2009-12-10 Thread Frank Ch. Eigler
Hi -

On Thu, Dec 10, 2009 at 07:16:38PM +0100, Ingo Molnar wrote:
 [...]
  The gdbstub prototype was constructed for two reasons: to demonstrate 
  utrace usage now, and in the future to be incrementally useful (over 
  ptrace, by moving into fast kernel-space operations like 
  multithreading control, gdb-tracepoint support, other stuff).  [...]
 
 What i'd like to see is measurable benefits to users, developers and 
 maintainers. 

OK, it's clear that in the gdb-stub's case, some positive motivation
beyond it being an api-educational example would be appropriate before
merging.  Note that it was only an RFC at the time.


 I'd like to see the same for SystemTap too btw.

systemtap's benefits are beyond question to its users.  (Others are
worried about systemtap problems, but that wasn't your question.)  In
what form do you expect to see such measurements?  It would help if
you could point out prior examples of such measurable benefit
analyses that perchance accompanied other then-new kernel features,
say in the tracing/debugging area.


- FChE



Re: [RFC] [PATCH] In-kernel gdbstub based on utrace Infrastructure.

2009-12-09 Thread Ingo Molnar

* Frank Ch. Eigler f...@redhat.com wrote:

  [...]
 
  If the in-kernel gdb stub replaced kgdb functionally you'd hear no 
  complaints from me.
 
 Let's leave it as an idea for the future.

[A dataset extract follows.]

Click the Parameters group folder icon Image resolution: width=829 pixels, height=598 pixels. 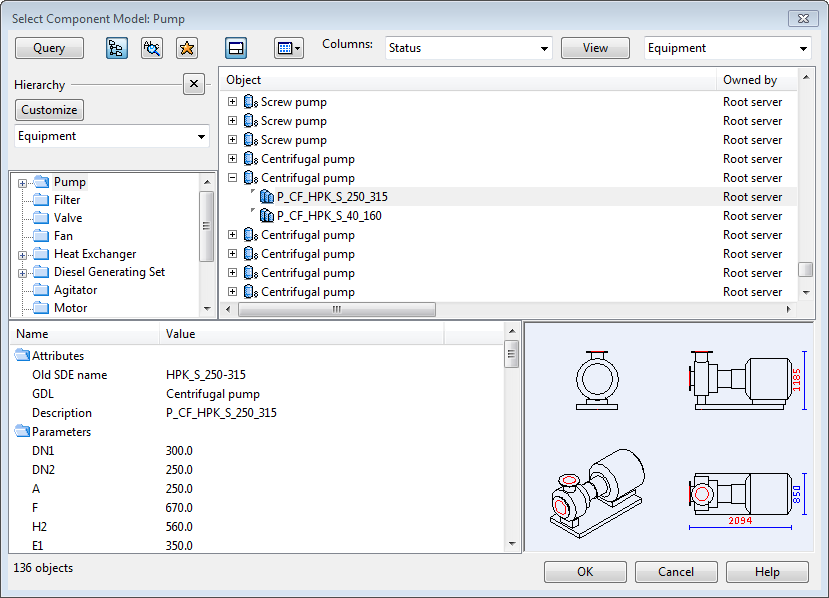coord(22,432)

We came a full circle - that's the argument. We say overlap, duplication 
and incomplete implementation in this area is a problem. Since the speed 
of development in this area is truly glacial at the moment and the 
practical advantages that i can experience personally (directly as a 
Linux user and indirectly as a maintainer) are miniscule so far, caution 
is warranted IMO. You say there is no problem. We'll have to agree to 
disagree i guess.

Ingo



Re: [RFC] [PATCH] In-kernel gdbstub based on utrace Infrastructure.

2009-12-08 Thread Frank Ch. Eigler
Hi -


  Help me out here: by kgdb extension do you imagine something new 
  that an unprivileged user can use to debug his own process?  Or do 
  you imagine a new userspace facility that single-steps the kernel?
 
 Is this a trick question? Single-stepping the kernel on the same system 
 [especially if it's an UP system] would certainly be a challenge ;-)
 
 What i mean is what i said: if you provide a new framework (especially 
 if it's user visible - which both kgdb and the gdb stub is) you should 
 either fully replace existing functionality or extend it. Overlapping it 
 in an incomplete way is not useful to anyone.

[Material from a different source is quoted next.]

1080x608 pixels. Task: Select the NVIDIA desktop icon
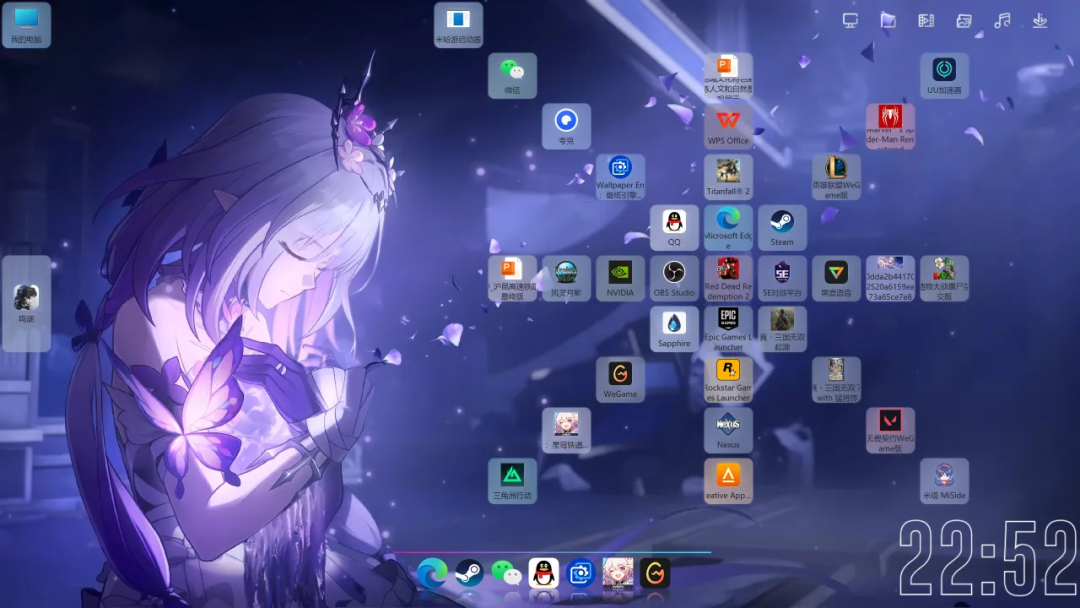[620, 277]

But there is no overlap beyond the name.  The functional scope of
the two interfaces is totally non-overlapping, and are consistent with
the current chasms between kernel- and user-side debugging.

Sure, in the future, it may make sense to teach the kernel-side (kgdb
serial console) interface to manipulate userspace.  But that will
require a gdb extension.  And it would not satisfy an unprivileged
user's need to debug pure userspace (in a better way than current
ptrace can).

This is why I keep asking for specificity as to this new framework
you imagine.  Just sharing definitions such as kgdb_arch/kgdb_io but
otherwise completely disconnected (separate channels)?

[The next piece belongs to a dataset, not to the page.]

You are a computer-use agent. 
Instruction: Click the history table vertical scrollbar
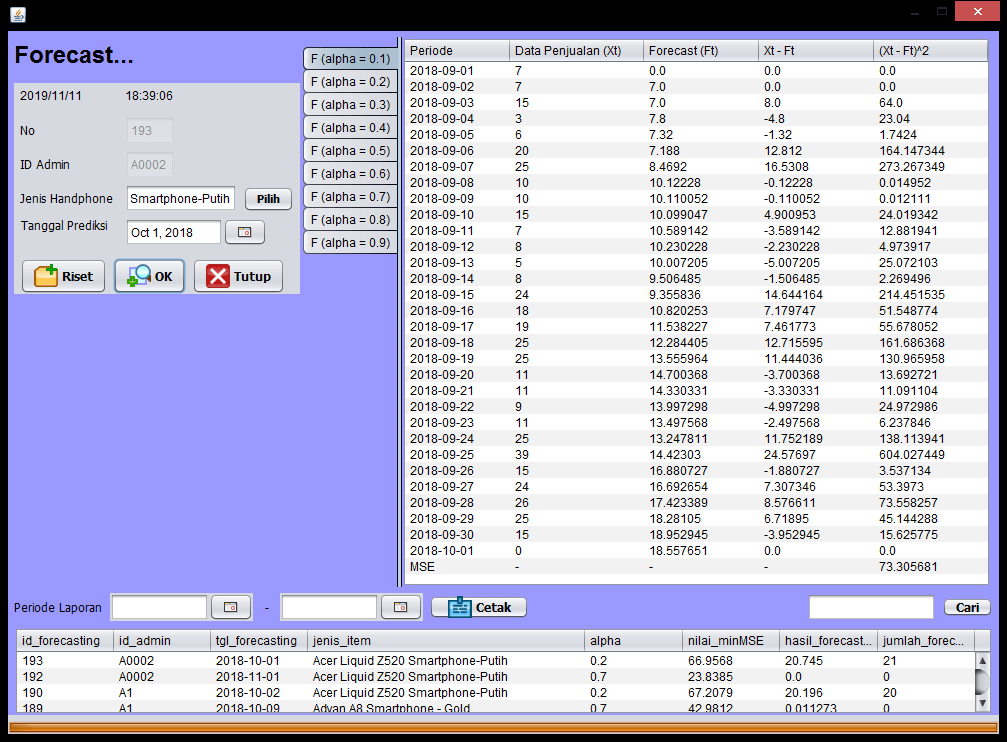[982, 682]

 Extending kgdb to allow the use of it as if we used gdb locally would 
 certainly be interesting - and then you could drop into the kernel 
 anytime as well.

(Is this a restatement of the trick question idea?)


   We dont want to separate facilities for the same conceptual thing:
   examining application state (be that in user-space and
   kernel-space).

  This seems like a shallow sort of consistency.  kgdb was added after 
  ptrace existed -- why not extend ptrace instead to target the kernel? 
  After all, it's examining application state.  The answer is that it 
  doesn't make a heck of a lot of sense.
 
 kgdb simply used gdb's preferred way of remote debugging. That's 
 certainly the ugliest bit of it btw - but it's an externality to kgdb.
 Had it extended ptrace it wouldnt have gdb compatibility.

So, because of a constraint for gdb compatibility, you built a
separate interface for kgdb vs.  ptrace.  Fine.  Do you accept that,
even if a hypothetical single channel existed for which kernel- and
user-space debugging could occur, current gdb is not compatible with
this?  So by your own reasoning, such a facility should not be
mandated as a necessary first step.


 [...]  perf replaces oprofile functionally.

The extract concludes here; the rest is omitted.